START DATA TO USE
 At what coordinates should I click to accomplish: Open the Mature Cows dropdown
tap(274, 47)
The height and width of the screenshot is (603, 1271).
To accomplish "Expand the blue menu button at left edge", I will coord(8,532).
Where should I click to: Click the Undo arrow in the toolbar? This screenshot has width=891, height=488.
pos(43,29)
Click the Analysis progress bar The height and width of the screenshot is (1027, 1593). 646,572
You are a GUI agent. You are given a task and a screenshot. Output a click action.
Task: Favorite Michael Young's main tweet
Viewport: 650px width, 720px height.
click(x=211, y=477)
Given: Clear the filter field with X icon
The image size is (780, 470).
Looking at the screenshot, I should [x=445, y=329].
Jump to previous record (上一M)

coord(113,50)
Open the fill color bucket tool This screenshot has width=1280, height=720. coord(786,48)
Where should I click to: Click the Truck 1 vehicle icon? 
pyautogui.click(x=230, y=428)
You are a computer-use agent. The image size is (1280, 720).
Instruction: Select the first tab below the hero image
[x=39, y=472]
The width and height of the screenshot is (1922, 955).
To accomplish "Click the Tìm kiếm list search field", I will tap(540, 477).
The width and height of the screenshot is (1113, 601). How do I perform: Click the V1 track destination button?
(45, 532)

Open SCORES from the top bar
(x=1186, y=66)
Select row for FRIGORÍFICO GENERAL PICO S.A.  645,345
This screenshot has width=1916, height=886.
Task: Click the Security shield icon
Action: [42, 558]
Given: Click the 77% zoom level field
END DATA TO USE
Show all of the lines above in which "field" is present.

• _OUTPUT FOR THIS TASK_:
Given: Clear the filter field with X icon
To accomplish "Click the Tìm kiếm list search field", I will tap(540, 477).
Given: Click the 77% zoom level field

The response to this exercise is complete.